[Records from a collection]
++++++++++++++++++++
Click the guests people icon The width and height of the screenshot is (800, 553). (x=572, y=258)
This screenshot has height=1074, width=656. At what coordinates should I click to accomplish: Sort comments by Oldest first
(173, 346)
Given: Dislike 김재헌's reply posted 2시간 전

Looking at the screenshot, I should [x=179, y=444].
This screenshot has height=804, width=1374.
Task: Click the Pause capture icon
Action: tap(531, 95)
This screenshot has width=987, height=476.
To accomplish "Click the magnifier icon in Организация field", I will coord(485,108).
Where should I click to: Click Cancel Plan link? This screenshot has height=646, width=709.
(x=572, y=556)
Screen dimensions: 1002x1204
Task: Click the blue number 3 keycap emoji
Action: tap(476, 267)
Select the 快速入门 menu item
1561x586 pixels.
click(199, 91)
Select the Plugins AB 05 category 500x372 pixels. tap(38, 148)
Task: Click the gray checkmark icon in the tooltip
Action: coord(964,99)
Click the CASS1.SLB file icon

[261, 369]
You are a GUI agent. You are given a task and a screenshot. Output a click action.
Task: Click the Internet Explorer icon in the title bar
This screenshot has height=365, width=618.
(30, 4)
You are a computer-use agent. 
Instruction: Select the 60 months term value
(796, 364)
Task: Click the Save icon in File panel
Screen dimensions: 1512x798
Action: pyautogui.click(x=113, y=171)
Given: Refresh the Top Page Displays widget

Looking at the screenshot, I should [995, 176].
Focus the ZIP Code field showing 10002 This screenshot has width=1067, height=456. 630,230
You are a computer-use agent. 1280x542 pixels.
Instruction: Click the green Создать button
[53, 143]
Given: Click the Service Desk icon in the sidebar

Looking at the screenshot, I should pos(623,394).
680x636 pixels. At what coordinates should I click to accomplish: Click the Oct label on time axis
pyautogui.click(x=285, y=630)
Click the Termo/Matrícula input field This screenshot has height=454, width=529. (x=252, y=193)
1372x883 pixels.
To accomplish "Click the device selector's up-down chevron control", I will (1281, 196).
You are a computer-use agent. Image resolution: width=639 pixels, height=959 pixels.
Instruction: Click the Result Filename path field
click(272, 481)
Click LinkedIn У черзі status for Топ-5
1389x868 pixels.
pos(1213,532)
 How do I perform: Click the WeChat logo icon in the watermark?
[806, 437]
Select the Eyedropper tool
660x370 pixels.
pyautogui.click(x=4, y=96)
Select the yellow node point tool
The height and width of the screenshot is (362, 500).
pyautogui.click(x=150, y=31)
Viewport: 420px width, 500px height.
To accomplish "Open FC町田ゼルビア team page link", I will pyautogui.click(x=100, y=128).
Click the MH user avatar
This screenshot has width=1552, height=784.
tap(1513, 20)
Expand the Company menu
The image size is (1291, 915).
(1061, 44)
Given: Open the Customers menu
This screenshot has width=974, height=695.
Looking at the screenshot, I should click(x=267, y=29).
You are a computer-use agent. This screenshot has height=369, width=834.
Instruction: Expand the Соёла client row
++++++++++++++++++++
In the entries above, the lines from the one bearing "Select the Plugins" up to and including the one bearing "1372x883 pixels." should be transcribed exactly; no other line is wanted.

Select the Plugins AB 05 category 500x372 pixels. tap(38, 148)
Task: Click the gray checkmark icon in the tooltip
Action: coord(964,99)
Click the CASS1.SLB file icon

[261, 369]
You are a GUI agent. You are given a task and a screenshot. Output a click action.
Task: Click the Internet Explorer icon in the title bar
This screenshot has height=365, width=618.
(30, 4)
You are a computer-use agent. 
Instruction: Select the 60 months term value
(796, 364)
Task: Click the Save icon in File panel
Screen dimensions: 1512x798
Action: pyautogui.click(x=113, y=171)
Given: Refresh the Top Page Displays widget

Looking at the screenshot, I should [995, 176].
Focus the ZIP Code field showing 10002 This screenshot has width=1067, height=456. 630,230
You are a computer-use agent. 1280x542 pixels.
Instruction: Click the green Создать button
[53, 143]
Given: Click the Service Desk icon in the sidebar

Looking at the screenshot, I should pos(623,394).
680x636 pixels. At what coordinates should I click to accomplish: Click the Oct label on time axis
pyautogui.click(x=285, y=630)
Click the Termo/Matrícula input field This screenshot has height=454, width=529. (x=252, y=193)
1372x883 pixels.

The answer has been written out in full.